2013 by the Arkansas State University Chamber Singers

Program Note

This set of seven madrigals was the product of a class in madrigal styles taught in 1970 by Prof. Paul Harden at Michigan State University. Harden had a thorough knowledge of the music of the 16th century, and was a meticulous and demanding teacher. We composed music in the various madrigal styles, from the openness and innocence of Marenzio, to the poignantly dramatic qualities of Monteverdi and the free-floating tonality and hyper-expressivity of Gesualdo. I found a real love for madrigals and responded with a real compositional effort of my own. “The One and Only Book of Madrigals” sat for over 40 years before receiving a first premiere performance in  2013 by the Arkansas State University Chamber Singers.

Program Note by David Maslanka


April is in my mistress’ face,
And July in her eyes hath place;
Within her bosom is September,
But in her heart a cold December.

The silver Swan, who, living, had no Note,
When Death approached, unlocked her silent throat.
Leaning her breast upon the reedy shore,
thus sang her first and last, and sang no more:
“Farewell, all joys! O Death, come close mine eyes!
More Geese than Swans now live, more Fools than Wise.”

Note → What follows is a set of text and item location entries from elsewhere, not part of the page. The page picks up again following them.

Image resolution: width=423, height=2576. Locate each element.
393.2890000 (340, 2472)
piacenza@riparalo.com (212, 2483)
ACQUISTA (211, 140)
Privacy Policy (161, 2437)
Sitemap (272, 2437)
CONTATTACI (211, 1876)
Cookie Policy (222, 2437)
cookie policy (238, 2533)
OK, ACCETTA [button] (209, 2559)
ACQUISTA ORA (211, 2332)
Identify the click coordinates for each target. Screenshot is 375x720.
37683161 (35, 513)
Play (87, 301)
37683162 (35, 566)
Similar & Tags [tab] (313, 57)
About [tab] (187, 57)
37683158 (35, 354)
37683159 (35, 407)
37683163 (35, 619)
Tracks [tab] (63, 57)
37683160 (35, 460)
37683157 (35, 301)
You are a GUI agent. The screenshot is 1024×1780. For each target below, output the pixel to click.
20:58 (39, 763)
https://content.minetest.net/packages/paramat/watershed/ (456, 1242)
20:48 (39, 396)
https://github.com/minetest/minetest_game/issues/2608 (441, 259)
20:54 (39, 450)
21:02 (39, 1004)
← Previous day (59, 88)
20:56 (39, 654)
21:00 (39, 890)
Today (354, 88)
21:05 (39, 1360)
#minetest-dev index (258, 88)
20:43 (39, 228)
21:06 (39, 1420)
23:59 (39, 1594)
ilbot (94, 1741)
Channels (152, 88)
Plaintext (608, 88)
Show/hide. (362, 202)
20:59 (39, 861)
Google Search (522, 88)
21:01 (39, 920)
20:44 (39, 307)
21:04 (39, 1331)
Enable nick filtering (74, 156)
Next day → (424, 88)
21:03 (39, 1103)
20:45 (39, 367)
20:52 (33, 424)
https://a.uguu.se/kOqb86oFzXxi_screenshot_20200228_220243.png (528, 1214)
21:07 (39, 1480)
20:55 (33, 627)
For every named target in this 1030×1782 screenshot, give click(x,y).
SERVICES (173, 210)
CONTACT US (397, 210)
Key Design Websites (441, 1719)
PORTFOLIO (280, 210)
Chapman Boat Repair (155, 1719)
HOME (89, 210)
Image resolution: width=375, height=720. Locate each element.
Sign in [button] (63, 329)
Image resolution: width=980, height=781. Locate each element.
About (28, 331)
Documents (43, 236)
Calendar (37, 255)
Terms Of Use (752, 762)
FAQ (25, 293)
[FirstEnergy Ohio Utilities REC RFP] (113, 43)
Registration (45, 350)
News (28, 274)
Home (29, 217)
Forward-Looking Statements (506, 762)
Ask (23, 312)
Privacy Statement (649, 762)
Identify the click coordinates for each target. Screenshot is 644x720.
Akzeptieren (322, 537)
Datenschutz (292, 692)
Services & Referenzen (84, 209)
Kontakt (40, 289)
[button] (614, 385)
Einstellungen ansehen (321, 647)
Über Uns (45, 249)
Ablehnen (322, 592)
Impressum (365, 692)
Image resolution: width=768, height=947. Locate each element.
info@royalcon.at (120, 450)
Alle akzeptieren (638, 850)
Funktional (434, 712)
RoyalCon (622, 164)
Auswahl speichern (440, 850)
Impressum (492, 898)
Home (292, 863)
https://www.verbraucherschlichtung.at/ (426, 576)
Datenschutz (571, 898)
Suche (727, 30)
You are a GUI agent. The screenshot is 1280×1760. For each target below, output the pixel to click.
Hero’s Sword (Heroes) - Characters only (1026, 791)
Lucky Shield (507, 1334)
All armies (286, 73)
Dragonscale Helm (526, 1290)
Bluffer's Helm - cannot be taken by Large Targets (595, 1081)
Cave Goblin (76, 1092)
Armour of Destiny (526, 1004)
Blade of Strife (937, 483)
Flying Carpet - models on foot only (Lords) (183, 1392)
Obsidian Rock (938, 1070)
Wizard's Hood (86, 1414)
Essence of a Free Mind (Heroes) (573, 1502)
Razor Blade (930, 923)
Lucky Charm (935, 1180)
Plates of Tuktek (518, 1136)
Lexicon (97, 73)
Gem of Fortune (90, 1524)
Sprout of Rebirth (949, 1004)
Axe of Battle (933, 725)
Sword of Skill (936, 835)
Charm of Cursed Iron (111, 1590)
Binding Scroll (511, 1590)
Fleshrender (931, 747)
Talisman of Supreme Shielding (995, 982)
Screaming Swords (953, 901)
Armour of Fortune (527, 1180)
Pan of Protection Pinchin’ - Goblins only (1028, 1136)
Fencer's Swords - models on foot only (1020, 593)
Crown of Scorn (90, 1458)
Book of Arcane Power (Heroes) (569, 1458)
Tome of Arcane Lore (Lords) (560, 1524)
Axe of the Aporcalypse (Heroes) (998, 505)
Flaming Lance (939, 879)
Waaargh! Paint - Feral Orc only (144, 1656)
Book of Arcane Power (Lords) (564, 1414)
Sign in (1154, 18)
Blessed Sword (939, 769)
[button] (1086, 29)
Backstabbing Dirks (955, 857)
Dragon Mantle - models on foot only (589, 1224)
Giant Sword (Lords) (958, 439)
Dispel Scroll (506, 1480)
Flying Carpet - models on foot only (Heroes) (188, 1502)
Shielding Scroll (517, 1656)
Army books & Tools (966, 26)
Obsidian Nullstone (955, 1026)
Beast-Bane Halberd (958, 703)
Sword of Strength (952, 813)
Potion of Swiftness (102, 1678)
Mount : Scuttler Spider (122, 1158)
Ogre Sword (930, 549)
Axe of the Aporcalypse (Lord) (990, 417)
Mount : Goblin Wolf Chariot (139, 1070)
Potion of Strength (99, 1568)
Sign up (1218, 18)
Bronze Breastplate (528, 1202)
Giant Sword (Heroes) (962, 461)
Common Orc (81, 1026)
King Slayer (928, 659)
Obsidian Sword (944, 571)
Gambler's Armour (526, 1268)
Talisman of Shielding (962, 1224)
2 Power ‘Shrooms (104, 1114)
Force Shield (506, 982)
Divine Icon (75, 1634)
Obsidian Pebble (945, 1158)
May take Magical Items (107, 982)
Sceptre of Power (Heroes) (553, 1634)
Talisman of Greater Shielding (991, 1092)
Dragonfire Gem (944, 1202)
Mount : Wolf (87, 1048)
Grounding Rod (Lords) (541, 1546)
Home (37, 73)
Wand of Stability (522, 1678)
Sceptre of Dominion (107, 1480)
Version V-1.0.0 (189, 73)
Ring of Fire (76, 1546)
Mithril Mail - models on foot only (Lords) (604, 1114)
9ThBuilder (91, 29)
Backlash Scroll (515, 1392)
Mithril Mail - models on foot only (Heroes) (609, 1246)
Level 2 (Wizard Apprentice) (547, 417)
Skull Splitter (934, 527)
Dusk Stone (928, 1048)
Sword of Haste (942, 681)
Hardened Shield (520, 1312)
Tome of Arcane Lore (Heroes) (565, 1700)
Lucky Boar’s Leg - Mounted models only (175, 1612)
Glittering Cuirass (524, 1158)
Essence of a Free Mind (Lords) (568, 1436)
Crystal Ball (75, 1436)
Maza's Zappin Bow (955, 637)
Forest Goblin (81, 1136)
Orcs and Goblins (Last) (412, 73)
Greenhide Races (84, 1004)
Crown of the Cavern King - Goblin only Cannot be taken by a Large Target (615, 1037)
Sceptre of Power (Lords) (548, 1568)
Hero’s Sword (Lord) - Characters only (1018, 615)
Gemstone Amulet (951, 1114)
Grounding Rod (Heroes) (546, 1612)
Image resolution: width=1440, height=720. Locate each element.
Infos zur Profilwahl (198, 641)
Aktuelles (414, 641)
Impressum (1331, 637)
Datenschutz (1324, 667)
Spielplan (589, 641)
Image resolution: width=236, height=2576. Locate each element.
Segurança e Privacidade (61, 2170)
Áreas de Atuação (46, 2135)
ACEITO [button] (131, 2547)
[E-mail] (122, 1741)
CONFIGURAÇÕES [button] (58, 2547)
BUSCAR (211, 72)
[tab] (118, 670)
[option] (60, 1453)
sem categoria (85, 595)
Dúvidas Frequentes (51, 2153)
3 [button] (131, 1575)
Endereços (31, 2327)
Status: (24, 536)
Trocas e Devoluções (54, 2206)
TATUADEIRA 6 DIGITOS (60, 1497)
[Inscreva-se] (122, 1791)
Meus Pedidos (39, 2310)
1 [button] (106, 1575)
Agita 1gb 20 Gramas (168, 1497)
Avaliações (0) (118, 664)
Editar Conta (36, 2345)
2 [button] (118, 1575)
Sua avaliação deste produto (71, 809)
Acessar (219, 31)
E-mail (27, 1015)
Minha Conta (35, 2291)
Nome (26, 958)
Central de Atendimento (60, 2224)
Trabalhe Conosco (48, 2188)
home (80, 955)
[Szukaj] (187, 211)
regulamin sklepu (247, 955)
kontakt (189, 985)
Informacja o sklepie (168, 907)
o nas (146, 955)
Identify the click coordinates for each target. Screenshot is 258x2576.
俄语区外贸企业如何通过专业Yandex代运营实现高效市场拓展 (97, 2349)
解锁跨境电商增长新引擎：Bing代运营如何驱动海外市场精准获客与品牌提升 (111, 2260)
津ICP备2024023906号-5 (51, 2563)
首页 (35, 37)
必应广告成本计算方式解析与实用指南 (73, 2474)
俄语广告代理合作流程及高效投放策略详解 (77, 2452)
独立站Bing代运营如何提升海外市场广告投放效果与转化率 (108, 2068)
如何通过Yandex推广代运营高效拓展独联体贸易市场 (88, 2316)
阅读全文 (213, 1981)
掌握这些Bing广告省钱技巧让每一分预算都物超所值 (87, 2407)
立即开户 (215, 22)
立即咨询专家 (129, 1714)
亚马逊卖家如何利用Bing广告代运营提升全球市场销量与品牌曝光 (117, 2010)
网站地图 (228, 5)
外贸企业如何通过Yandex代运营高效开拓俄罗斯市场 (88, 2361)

Spring returns with balmy zephyrs softly breathed
April the young and gay with flowers wreathed
The waves are stilled, the clouds in show’rs decending
While nymphs and jocund shepherd’s songs are blending
Now feathered songsters among the groves are flying
from bough to bough with tuneful voice replying
With evening’s shades silence around is falling
Morning returns, the song of joy recalling.

Let me die, let me die, let me die
for who can give me comfort in such great misfortune
o, let me die, let me die, let me die
for who will give comfort in such great martyrdom
o, let me die, let me die, let me die

Nay, let me weep, tho’ others’ tears be spent,
Though all eyes dried be, let mine be wet,
Unto thy grave I’ll pay this yearly rent,
Thy lifeless corse demands of me this debt,
I owe more tears than ever corse did crave
I’ll pay more tears than e’er was paid to grave.

Cease now, no longer plague me
Deceitful thought and cruel
For I can never be what you desire
Dead is for me, all and never
May I hope to know
What gladness is.

Up from Earth’s Center through the Seventh Gate
I rose, and on the Throne of Saturn sate.